Ação penal: Pública incondicionada. “Para a tipificação do delito do art. 246 do CP é necessário que o agente esteja capacitado, física e mentalmente, a praticar os deveres inerentes ao pátrio poder” (TACrSP, Julgados 70/290). “É mister o dolo, o que não ocorre nos casos em que a pobreza é causa determinante da situação” (TACrSP, Julgados 95/78).
7.3.4. Abandono moral. Art. 247. Permitir alguém que menor de dezoito anos, sujeito a seu poder ou confiado à sua guarda ou vigilância:

I – freqüente casa de jogo ou mal-afamada, ou conviva com pessoa viciosa ou de má vida; II – freqüente espetáculo capaz de pervertê-lo ou de ofender-lhe o pudor, ou participe de representação de igual natureza;

III – resida ou trabalhe em casa de prostituição;

IV – mendigue ou sirva a mendigo para excitar a comiseração pública: Pena – detenção, de um a três meses, ou multa.

Cabem: a transação e a suspensão condicional do processo (76/89-L.9099) Objeto jurídico: A preservação moral do adolescente.

Sujeito ativo: Os pais ou qualquer pessoa responsável legal pelo adolescente.

Sujeito passivo: O jovem de idade inferior a 18 anos.

“Tipo objetivo: A conduta prevista é permitir alguém (expressa ou tacitamente) que menor de 18 anos, sujeito a seu poder ou confiado à sua guarda, tenha qualquer dos comportamentos indicados nos incisos. Quanto aos verbos freqüente, conviva, resida e mendigue, não basta a conduta ocasional, sendo necessária a habitualidade. Por casa de prostituição (vide art. 229 do CP) entende-se aquela em que o meretrício é exercido e não a casa onde a prostituta mora, pois seria absurdo puni-la por não deixar o filho.”

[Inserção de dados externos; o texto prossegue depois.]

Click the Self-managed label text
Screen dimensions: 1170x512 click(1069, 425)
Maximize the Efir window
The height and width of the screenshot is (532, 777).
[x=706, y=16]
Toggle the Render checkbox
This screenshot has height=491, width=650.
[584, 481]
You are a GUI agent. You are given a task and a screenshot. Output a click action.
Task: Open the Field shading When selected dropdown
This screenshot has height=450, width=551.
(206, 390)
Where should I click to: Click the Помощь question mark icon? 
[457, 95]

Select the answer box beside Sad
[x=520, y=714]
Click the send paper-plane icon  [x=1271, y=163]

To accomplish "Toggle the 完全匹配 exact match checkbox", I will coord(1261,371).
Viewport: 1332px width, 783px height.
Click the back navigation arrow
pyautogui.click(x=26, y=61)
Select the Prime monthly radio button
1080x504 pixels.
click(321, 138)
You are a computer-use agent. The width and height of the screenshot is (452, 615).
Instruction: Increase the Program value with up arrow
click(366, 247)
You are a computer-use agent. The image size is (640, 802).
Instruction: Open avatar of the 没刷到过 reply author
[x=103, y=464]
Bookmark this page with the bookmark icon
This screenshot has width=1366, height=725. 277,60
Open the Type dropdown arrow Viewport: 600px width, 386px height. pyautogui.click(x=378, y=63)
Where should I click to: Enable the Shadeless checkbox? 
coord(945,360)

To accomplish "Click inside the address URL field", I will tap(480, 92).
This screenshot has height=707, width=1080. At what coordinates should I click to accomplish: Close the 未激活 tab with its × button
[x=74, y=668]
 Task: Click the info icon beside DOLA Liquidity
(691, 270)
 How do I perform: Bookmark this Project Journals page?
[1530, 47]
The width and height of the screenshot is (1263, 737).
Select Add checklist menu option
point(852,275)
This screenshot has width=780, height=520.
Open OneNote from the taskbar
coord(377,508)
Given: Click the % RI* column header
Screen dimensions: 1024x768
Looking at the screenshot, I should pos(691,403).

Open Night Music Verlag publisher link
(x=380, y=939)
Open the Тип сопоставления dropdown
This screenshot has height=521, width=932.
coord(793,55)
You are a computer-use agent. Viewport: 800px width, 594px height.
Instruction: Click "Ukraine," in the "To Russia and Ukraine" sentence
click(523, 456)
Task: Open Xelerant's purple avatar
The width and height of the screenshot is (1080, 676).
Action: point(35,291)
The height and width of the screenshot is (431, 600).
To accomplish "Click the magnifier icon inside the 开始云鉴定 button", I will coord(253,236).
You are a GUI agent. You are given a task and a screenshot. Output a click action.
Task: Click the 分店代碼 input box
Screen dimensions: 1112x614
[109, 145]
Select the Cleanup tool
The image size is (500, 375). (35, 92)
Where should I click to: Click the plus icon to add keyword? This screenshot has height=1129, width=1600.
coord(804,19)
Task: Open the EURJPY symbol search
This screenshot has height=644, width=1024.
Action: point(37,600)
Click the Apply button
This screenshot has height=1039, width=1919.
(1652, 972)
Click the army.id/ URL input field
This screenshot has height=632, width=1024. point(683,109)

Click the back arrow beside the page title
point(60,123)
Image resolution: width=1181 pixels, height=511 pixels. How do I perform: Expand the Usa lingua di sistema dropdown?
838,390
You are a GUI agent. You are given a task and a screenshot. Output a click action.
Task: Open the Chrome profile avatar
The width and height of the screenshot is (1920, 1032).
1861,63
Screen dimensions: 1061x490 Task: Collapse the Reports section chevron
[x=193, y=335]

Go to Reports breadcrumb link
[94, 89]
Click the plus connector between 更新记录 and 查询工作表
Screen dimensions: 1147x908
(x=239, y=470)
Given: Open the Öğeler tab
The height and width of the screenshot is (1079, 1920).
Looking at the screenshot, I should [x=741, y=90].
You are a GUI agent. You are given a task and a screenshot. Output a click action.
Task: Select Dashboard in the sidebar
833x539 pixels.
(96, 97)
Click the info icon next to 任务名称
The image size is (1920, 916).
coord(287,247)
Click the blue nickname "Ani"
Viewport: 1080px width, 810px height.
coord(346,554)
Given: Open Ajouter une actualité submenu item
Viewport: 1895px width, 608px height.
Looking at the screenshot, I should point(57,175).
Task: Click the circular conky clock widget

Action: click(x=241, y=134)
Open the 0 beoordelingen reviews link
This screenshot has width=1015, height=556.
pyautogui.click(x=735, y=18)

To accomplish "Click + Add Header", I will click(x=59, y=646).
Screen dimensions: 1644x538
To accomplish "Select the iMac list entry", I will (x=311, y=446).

Tipo subjetivo: O dolo, ou seja, a vontade livre e consciente de permitir aquelas condutas do adolescente. Não pode ser punido o agente se o adolescente assim se comporta, apesar de sua oposição. É, ainda, necessário, na hipótese do inciso IV, o elemento subjetivo do tipo referente ao especial fim de agir (“para excitar a comiseração pública”). Inexiste forma culposa.

No caso de produção ou direção de representação teatral, televisiva ou película cinematográfica, com utilização de criança ou adolescente em cena de sexo explícito ou pornográfica, ver art. 240 da Lei nº 8.069/90 (ECA).



Absorção: Na hipótese do produtor ou diretor de representação teatral, televisiva ou película cinematográfica, utilizar o próprio filho ou pessoa a ele confiada, menor de 18 anos, em cena de sexo explícito ou pornográfica, haverá só o crime do art. 240 de Lei 8.069/90, punido com reclusão de quatro a seis anos, e multa. Erro: O eventual engano do agente, quanto ao local ou atividade, deve ser avaliado à luz do art. 20 do CP. Consumação: Se a permissão for dada antes, no momento da conduta proibida; se posterior a permissão, no ato desta. Tentativa: Admissível na permissão anterior, mas inadmissível na posterior. Pena: É alternativa: detenção, de um a três meses, ou multa. Ação penal: Pública incondicionada.” “Incorre no art. 247, IV, primeira parte, o agente que dá permissão aos filhos menores de 18 anos para mendigar, mediante a entrega de bilhetes em que só solicita auxílio financeiro, auferindo, assim, proveito próprio” (TACrSP, RJDTACr 22/41).